It has been said that you are not a proper ‘car guy’ until you have owned at least one Alfa Romeo, so as a ‘car guy’ I bought one of the Italian cars a few years back – and sold it two weeks later! Why did I sell it? Because I am a ‘car guy’! The car in question was a Mito hatchback and it did most things pretty averagely, and some things bloody dreadfully (such as the behavior of its hesitant and semi-auto ‘box). I hated that Alfa, and my wife hated it too.

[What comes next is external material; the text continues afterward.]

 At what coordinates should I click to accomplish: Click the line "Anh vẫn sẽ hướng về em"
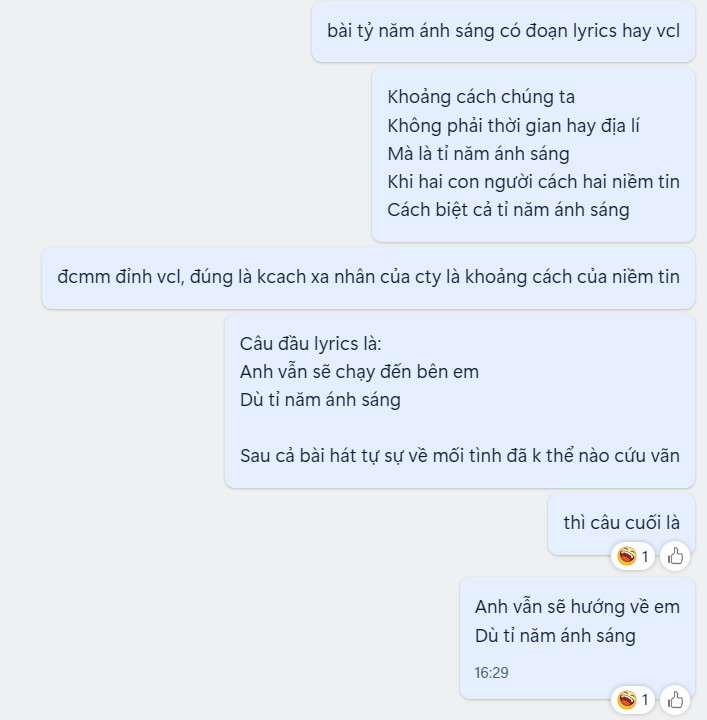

So why is it that Alfa Romeo has such a great reputation as a maker of cars for enthusiasts? Its vehicles are undeniably pretty, but at the time I bought that Mito, the marque’s brand consisted of the aforementioned and the unremarkable Giulietta family hatch. (The admittedly desirable Giulia was probably still in the mental black stuff of its creator.) I’ll tell you why Alfa has the reputation as the enthusiast’s choice: because the marketing department created that reputation decades ago. It’s the same for Maserati, another Italian company thought of as producing driver’s cars because of marketing activity from three or more generations ago.
The fact is that if you think of Alfa or Maserati, you think of track-based success, yet you’ll probably struggle to think of what track and in which category. I, for example, know Alfa dabbled as a constructor rather unsuccessfully in Formula 1 in the late 1970s and early 1980s, and I know there was F1 activity long before I was born in 1974, but I couldn’t tell you how successful it was and I bet you don’t know the answer either!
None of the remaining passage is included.